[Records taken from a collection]
>>>>>

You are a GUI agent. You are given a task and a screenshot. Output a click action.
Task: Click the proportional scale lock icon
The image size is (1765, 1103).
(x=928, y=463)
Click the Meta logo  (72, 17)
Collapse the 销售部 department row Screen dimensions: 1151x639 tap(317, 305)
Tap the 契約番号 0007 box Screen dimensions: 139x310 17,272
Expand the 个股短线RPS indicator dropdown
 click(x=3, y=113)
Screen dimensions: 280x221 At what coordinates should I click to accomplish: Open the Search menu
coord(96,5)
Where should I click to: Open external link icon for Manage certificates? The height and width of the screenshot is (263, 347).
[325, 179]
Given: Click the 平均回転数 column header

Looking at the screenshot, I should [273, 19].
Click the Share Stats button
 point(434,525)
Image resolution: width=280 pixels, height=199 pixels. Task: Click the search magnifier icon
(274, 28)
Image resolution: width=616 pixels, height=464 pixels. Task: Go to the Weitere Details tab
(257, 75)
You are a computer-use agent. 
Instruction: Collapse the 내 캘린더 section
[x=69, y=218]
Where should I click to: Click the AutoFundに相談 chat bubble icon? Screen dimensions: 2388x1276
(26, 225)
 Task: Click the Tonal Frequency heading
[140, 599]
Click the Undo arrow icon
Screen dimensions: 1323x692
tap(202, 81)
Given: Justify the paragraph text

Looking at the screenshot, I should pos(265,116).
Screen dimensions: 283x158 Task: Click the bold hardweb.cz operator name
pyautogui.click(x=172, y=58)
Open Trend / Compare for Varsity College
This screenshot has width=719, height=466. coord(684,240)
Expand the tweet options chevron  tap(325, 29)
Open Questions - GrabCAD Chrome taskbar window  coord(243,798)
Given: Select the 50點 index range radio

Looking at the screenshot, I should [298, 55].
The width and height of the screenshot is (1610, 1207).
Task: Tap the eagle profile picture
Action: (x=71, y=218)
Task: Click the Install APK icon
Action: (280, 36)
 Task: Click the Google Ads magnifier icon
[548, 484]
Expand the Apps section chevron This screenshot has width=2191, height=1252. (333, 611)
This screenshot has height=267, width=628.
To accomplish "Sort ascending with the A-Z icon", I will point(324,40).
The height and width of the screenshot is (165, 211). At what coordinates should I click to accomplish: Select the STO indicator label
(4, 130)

<<<<<

## GIVEN REQUEST
Swap "chevron" for "caret" throughout the records above, leaving everything else as it is.

## WRITTEN REPLY
You are a GUI agent. You are given a task and a screenshot. Output a click action.
Task: Click the proportional scale lock icon
The image size is (1765, 1103).
(x=928, y=463)
Click the Meta logo  (72, 17)
Collapse the 销售部 department row Screen dimensions: 1151x639 tap(317, 305)
Tap the 契約番号 0007 box Screen dimensions: 139x310 17,272
Expand the 个股短线RPS indicator dropdown
 click(x=3, y=113)
Screen dimensions: 280x221 At what coordinates should I click to accomplish: Open the Search menu
coord(96,5)
Where should I click to: Open external link icon for Manage certificates? The height and width of the screenshot is (263, 347).
[325, 179]
Given: Click the 平均回転数 column header

Looking at the screenshot, I should [273, 19].
Click the Share Stats button
 point(434,525)
Image resolution: width=280 pixels, height=199 pixels. Task: Click the search magnifier icon
(274, 28)
Image resolution: width=616 pixels, height=464 pixels. Task: Go to the Weitere Details tab
(257, 75)
You are a computer-use agent. 
Instruction: Collapse the 내 캘린더 section
[x=69, y=218]
Where should I click to: Click the AutoFundに相談 chat bubble icon? Screen dimensions: 2388x1276
(26, 225)
 Task: Click the Tonal Frequency heading
[140, 599]
Click the Undo arrow icon
Screen dimensions: 1323x692
tap(202, 81)
Given: Justify the paragraph text

Looking at the screenshot, I should pos(265,116).
Screen dimensions: 283x158 Task: Click the bold hardweb.cz operator name
pyautogui.click(x=172, y=58)
Open Trend / Compare for Varsity College
This screenshot has width=719, height=466. coord(684,240)
Expand the tweet options caret  tap(325, 29)
Open Questions - GrabCAD Chrome taskbar window  coord(243,798)
Given: Select the 50點 index range radio

Looking at the screenshot, I should [298, 55].
The width and height of the screenshot is (1610, 1207).
Task: Tap the eagle profile picture
Action: (x=71, y=218)
Task: Click the Install APK icon
Action: (280, 36)
 Task: Click the Google Ads magnifier icon
[548, 484]
Expand the Apps section caret This screenshot has width=2191, height=1252. (333, 611)
This screenshot has height=267, width=628.
To accomplish "Sort ascending with the A-Z icon", I will point(324,40).
The height and width of the screenshot is (165, 211). At what coordinates should I click to accomplish: Select the STO indicator label
(4, 130)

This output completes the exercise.